A perfect, photogenic setting, and before I could click off a dozen or so shots, a novice monk wandered into the scene. And then another. And another. My camera’s motor drive was smoking. An orgiastic feast of monks that my friend was not quite as enamored with; impatient, he pulled me away and we wandered off to see the rest of the wat(s). Fortunately for me, I count each little setting within a wat as a separate tableau or I’d have an even more difficult time in deciding which shots to keep. Between the two wats there were more than a dozen really cool Monk Shots! waiting to be recorded. But I kept finding an excuse to wander back to the monk house, and each time I did there were more monks hanging around and more Monk Shots! to be taken.

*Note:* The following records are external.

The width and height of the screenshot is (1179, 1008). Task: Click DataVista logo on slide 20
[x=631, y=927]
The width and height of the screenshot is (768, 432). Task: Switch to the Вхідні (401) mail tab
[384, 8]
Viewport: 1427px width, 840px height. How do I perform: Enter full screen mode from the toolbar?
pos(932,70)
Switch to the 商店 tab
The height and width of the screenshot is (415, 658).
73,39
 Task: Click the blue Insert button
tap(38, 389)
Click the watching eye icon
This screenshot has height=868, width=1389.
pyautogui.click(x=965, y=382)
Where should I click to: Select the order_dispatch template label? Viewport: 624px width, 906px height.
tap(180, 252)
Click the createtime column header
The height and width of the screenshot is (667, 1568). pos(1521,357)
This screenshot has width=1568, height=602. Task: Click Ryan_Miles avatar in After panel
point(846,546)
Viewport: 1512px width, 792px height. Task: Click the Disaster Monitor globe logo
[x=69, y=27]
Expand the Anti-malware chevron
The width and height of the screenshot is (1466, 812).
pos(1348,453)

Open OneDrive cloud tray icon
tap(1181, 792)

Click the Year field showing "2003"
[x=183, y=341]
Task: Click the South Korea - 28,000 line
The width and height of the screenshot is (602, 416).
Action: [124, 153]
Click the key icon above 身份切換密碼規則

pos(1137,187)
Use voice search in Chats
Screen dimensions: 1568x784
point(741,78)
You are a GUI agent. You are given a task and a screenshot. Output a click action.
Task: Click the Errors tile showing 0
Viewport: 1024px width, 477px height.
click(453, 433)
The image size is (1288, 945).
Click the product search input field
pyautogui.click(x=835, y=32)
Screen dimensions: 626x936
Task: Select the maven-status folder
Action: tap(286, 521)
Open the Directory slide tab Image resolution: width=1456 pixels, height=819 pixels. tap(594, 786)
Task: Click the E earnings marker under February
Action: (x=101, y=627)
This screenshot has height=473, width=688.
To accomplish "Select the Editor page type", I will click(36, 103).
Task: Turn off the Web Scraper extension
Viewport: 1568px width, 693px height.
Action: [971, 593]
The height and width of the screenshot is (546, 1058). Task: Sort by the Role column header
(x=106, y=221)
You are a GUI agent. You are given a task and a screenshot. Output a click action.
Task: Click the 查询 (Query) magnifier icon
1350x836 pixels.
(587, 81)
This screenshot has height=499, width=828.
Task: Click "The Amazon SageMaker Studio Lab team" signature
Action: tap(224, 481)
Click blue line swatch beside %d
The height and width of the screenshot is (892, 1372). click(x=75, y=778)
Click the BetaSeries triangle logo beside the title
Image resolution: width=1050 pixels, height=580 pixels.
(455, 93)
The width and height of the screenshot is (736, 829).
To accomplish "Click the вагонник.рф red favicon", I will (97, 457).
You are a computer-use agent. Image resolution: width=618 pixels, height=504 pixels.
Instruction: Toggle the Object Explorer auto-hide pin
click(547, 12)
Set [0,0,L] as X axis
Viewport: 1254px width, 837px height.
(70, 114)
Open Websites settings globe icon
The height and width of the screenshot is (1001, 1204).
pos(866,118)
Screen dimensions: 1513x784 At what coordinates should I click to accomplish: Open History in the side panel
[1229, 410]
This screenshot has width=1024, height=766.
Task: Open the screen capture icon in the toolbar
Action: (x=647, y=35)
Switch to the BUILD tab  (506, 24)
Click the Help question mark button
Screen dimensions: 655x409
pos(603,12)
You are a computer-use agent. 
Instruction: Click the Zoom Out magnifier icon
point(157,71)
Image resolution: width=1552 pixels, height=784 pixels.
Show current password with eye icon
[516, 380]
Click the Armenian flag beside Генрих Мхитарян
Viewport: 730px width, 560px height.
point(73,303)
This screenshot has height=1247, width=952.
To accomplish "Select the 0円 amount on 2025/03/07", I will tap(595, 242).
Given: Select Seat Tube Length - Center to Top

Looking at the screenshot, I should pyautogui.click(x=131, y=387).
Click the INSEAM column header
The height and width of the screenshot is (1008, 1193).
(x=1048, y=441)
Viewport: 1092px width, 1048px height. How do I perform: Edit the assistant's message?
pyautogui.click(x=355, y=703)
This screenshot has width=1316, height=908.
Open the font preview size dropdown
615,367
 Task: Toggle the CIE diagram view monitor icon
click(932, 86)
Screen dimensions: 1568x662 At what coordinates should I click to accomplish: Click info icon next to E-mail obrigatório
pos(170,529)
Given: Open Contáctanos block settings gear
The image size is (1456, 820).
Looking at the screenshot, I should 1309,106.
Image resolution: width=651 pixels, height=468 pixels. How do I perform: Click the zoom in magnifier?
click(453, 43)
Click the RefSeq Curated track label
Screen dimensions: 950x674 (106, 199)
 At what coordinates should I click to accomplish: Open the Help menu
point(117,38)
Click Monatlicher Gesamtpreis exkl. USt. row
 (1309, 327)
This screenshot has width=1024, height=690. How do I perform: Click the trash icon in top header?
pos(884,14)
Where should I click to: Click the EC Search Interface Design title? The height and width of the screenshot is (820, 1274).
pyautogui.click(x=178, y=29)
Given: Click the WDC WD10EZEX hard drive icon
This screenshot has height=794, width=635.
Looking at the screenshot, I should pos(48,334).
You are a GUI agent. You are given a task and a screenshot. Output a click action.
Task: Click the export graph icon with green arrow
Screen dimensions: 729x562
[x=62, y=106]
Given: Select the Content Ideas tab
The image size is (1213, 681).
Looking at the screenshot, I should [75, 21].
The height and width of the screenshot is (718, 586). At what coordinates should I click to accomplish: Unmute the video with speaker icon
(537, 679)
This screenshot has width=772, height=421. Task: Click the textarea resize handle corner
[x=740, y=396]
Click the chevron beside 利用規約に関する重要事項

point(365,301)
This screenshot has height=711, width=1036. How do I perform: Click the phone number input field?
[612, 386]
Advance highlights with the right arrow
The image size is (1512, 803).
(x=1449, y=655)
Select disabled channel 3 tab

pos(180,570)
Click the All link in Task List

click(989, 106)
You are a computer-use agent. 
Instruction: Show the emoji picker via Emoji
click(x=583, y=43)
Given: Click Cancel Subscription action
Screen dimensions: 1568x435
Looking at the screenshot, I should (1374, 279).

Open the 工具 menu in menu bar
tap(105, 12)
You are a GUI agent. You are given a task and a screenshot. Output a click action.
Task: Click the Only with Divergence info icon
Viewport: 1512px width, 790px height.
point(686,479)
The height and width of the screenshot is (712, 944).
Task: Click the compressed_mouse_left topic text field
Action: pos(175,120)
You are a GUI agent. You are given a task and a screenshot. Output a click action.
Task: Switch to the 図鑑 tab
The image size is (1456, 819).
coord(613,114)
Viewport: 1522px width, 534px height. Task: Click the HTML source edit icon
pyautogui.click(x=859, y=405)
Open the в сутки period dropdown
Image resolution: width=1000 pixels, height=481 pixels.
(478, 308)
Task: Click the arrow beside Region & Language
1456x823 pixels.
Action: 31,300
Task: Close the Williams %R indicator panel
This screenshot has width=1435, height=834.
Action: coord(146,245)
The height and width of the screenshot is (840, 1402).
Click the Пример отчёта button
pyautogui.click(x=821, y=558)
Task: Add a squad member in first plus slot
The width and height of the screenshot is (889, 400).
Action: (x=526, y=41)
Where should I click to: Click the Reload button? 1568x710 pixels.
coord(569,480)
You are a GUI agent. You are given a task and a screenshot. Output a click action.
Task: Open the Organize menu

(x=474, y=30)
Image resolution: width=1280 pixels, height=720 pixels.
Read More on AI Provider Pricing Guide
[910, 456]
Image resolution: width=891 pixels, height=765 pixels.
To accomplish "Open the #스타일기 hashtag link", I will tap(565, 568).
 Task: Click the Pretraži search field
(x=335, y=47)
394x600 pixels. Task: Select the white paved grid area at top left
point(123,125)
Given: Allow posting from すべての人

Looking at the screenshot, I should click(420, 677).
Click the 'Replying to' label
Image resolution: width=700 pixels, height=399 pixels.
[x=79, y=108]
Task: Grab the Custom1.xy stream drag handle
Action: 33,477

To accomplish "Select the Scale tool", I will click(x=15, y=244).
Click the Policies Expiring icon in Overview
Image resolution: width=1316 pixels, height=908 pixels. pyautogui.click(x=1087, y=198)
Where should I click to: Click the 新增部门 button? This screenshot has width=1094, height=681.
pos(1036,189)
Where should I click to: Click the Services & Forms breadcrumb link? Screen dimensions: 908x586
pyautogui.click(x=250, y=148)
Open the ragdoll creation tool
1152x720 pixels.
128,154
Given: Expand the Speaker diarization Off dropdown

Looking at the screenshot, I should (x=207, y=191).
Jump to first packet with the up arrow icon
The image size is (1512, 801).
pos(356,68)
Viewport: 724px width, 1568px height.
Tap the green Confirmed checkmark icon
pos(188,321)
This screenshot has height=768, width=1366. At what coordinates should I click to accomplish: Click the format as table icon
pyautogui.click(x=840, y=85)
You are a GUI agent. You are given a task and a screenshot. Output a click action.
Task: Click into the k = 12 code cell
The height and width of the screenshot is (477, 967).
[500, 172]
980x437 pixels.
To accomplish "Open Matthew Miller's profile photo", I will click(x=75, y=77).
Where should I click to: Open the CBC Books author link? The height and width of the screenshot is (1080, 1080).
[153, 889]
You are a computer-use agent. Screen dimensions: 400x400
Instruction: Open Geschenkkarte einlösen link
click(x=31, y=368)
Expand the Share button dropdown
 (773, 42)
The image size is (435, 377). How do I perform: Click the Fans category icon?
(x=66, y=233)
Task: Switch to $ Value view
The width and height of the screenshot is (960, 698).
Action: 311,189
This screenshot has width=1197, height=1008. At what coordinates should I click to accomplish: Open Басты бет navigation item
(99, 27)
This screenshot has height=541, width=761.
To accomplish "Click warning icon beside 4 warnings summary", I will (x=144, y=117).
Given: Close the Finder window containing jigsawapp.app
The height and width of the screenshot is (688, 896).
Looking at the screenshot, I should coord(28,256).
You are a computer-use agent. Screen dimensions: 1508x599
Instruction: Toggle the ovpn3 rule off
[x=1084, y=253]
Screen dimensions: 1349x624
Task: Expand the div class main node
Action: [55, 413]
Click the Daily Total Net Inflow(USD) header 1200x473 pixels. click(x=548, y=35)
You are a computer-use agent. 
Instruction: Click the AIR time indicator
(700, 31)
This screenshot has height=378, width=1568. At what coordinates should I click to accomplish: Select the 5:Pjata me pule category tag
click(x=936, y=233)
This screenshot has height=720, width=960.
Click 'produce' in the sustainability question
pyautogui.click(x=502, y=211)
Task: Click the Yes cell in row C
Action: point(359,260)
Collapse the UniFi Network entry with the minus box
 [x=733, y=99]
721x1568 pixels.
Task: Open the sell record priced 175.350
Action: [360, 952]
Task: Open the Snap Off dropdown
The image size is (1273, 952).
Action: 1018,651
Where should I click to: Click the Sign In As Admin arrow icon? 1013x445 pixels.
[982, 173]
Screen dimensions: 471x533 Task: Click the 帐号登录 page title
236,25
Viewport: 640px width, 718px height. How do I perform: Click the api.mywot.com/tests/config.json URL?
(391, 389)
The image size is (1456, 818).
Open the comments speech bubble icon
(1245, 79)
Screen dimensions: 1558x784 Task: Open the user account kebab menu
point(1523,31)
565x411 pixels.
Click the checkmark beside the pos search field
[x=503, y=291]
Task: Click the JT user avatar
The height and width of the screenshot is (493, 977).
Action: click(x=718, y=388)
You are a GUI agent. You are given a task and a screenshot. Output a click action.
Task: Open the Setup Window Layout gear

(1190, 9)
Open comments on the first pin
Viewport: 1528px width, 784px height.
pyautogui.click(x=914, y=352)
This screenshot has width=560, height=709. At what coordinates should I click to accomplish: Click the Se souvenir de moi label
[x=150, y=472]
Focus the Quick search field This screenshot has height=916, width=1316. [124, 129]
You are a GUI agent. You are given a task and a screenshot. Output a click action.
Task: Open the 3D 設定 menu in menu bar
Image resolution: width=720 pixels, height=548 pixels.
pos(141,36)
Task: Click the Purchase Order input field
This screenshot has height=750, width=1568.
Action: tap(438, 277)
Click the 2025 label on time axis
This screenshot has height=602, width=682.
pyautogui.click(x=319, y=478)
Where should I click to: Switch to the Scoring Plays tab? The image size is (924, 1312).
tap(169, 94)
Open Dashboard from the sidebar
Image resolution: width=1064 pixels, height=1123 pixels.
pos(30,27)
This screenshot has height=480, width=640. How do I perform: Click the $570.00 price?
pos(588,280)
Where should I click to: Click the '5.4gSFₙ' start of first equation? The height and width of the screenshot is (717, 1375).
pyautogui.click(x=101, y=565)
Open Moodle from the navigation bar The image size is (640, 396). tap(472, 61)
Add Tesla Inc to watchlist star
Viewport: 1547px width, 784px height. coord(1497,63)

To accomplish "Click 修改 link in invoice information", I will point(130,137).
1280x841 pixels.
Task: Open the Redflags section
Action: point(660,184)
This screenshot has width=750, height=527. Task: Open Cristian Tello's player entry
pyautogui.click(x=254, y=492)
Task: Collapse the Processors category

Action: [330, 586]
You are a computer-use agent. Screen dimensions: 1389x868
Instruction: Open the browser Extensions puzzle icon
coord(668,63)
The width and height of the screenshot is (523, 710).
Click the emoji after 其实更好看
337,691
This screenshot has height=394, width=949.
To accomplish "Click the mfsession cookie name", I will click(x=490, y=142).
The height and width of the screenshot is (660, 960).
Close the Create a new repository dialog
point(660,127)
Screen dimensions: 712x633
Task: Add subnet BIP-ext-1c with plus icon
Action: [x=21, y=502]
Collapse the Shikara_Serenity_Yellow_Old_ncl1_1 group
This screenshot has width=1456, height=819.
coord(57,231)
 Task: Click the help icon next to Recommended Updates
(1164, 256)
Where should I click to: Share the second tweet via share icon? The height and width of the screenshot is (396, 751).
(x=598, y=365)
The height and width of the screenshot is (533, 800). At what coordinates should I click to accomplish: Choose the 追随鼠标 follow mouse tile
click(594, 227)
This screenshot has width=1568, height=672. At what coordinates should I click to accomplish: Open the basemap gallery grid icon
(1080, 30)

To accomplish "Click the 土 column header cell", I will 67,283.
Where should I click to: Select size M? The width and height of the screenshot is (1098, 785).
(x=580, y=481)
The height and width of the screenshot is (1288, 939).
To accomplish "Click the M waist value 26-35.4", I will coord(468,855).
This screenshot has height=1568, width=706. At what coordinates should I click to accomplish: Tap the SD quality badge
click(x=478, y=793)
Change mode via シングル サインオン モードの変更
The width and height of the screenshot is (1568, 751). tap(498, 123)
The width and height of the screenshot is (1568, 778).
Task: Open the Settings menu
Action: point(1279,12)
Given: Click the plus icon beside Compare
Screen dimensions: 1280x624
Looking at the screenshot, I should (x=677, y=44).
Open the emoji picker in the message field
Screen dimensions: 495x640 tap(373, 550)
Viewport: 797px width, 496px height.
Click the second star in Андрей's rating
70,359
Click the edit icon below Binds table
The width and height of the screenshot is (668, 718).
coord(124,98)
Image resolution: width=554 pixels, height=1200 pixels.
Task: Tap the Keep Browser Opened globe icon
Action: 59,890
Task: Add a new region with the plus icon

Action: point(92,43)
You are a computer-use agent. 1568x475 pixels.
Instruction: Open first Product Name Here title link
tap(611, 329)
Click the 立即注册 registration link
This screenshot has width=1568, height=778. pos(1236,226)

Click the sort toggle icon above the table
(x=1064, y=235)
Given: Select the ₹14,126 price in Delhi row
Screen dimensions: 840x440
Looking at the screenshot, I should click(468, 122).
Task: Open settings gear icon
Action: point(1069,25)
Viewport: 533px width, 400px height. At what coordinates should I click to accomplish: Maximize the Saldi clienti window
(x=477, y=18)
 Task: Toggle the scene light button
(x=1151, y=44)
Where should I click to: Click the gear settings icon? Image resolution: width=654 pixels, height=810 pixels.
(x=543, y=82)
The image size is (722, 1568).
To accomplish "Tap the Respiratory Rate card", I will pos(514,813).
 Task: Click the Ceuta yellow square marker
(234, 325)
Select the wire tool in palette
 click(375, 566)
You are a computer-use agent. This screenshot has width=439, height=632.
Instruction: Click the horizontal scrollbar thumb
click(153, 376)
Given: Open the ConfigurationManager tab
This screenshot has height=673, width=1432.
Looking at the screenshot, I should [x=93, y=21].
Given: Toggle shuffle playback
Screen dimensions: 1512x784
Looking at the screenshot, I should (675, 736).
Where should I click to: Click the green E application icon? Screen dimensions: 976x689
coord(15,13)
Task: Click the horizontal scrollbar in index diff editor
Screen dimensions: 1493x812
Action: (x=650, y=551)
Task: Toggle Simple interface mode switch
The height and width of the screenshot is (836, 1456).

Just for the record, I could pick out just one of these to represent the visit. Through a process of elimination, I could allow my decisive nature to rule the day. Even then, at this setting of multiple wats I’d blow my entire wad of allowable photos in accordance with that bastard in Penang who seared his 7 Shot Rule into my consciousness. So out of spite, I’m sharing several shots of the exact same scene today. I decided that was a better route to take than to publish multiple posts about the multiple Monk Shots! at the multiple wats of multiple names on multiple streets.